Mo, 18. Juni 2018

Schwarzer in NY tot

04.12.2014 06:44

Erneut keine Anklage nach tödlichem Polizeieinsatz

Erneut muss sich ein weißer Polizist in den USA nicht für den Tod eines Afroamerikaners unter zweifelhaften Umständen verantworten. Eine Grand Jury in New York verzichtete Medienberichten zufolge am Mittwoch auf eine Anklage gegen einen Polizeibeamten, der einen schwarzen Familienvater bei einer Festnahme in den Würgegriff genommen hatte.

Die Geschworenen kamen zu dem Schluss, dass die Beweise für eine Fortsetzung des Strafverfahrens nicht ausreichten. Der 43-jährige Eric Garner war Mitte Juli im New Yorker Stadtteil Staten Island von mehreren weißen Polizisten niedergerungen worden, die ihn des illegalen Zigarettenverkaufs verdächtigten. Auf einem Amateurvideo ist zu sehen, wie ihn einer der Beamten im Würgegriff hält. Der unter Asthma leidende, übergewichtige Mann beschwert sich in dem Video mehrmals, dass er keine Luft mehr bekomme. Dann verliert er das Bewusstsein. Im Krankenhaus wurde der sechsfache Vater dann für tot erklärt.
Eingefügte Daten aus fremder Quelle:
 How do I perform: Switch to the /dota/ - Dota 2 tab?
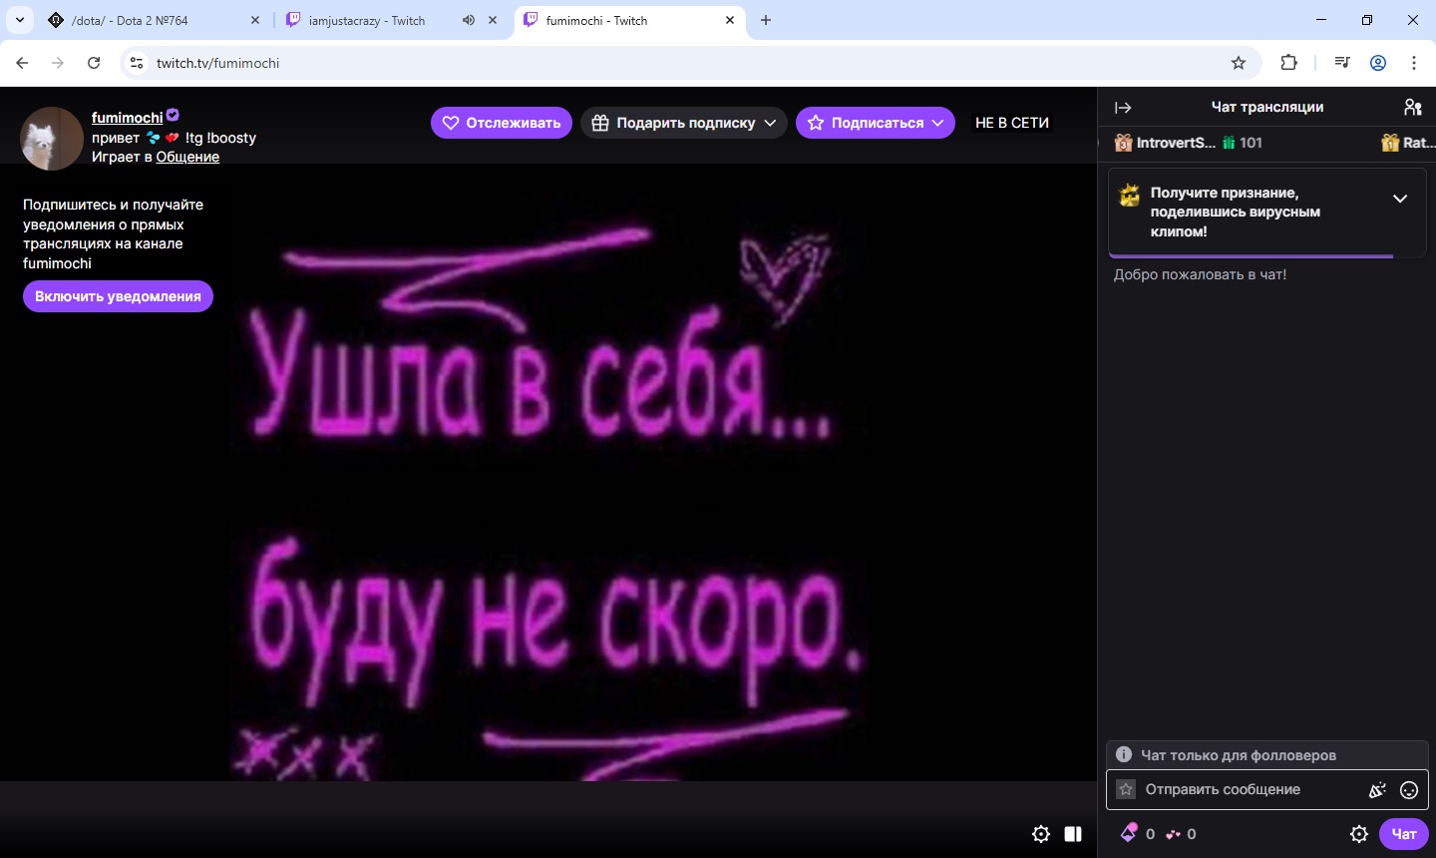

"Keine Gerechtigkeit, kein Frieden": Demos nach Urteil
Unmittelbar nach der Entscheidung kam es in New York zu Demonstrationen mit Hunderten wütenden Menschen. "Keine Gerechtigkeit, kein Frieden", riefen die Menschen, die sich unter anderem am belebten Times Square und am Rockefeller Center versammelten. Die New Yorker Polizei nahm mindestens 30 Menschen fest, darunter Demonstranten, die versuchten, sich auf die Straßen zu setzen. Proteste gab es auch in Harlem und in Staten Island - dem Stadtteil, in dem Garner gestorben war. Auch in Washington gab es kleinere friedliche Proteste.
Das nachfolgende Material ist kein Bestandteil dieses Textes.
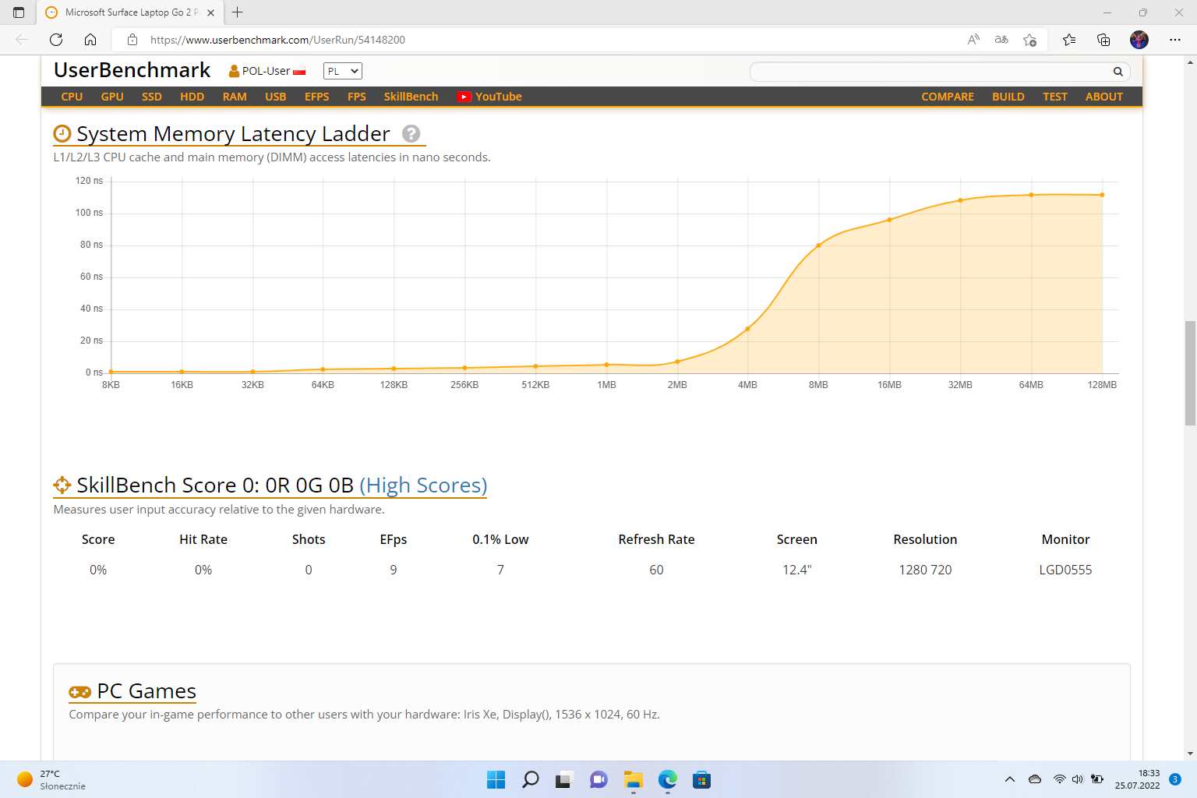
Task: Click the search magnifier icon in UserBenchmark
Action: point(1118,72)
Obama: Amerikanisches Problem, keines von Schwarzen
US-Präsident Barack Obama sagte zu der Entscheidung, es gebe "zu viele Beispiele" dafür, dass sich Menschen nicht fair behandelt fühlten. "Manchmal kann das ein Missverständnis sein, aber manchmal ist es Realität." Dies sei ein amerikanisches Problem, kein Problem von Schwarzen.

Eine ähnliche Entscheidung hatte in der US-Kleinstadt Ferguson im Bundesstaat Missouri kürzlich für schwere Krawalle gesorgt. Dort hatte ein weißer Polizist im August einen schwarzen Jugendlichen erschossen - auch in diesem Fall hatte sich eine Grand Jury gegen eine Anklage entschieden.

Justizminister Holder kündigt nationale Ermittlung an
Im nunmehrigen Fall kündigte Justizminister Holder eine nationale Ermittlung an. Nachdem die Untersuchungen vor Ort abgeschlossen seien, solle nun auf Bundesebene geprüft werden, ob im Todesfall Garner Bürgerrechte verletzt worden seien, sagte Holder am Mittwoch vor Journalisten. Er versprach eine "unabhängige, tiefgründige, gerechte und schnelle" Untersuchung.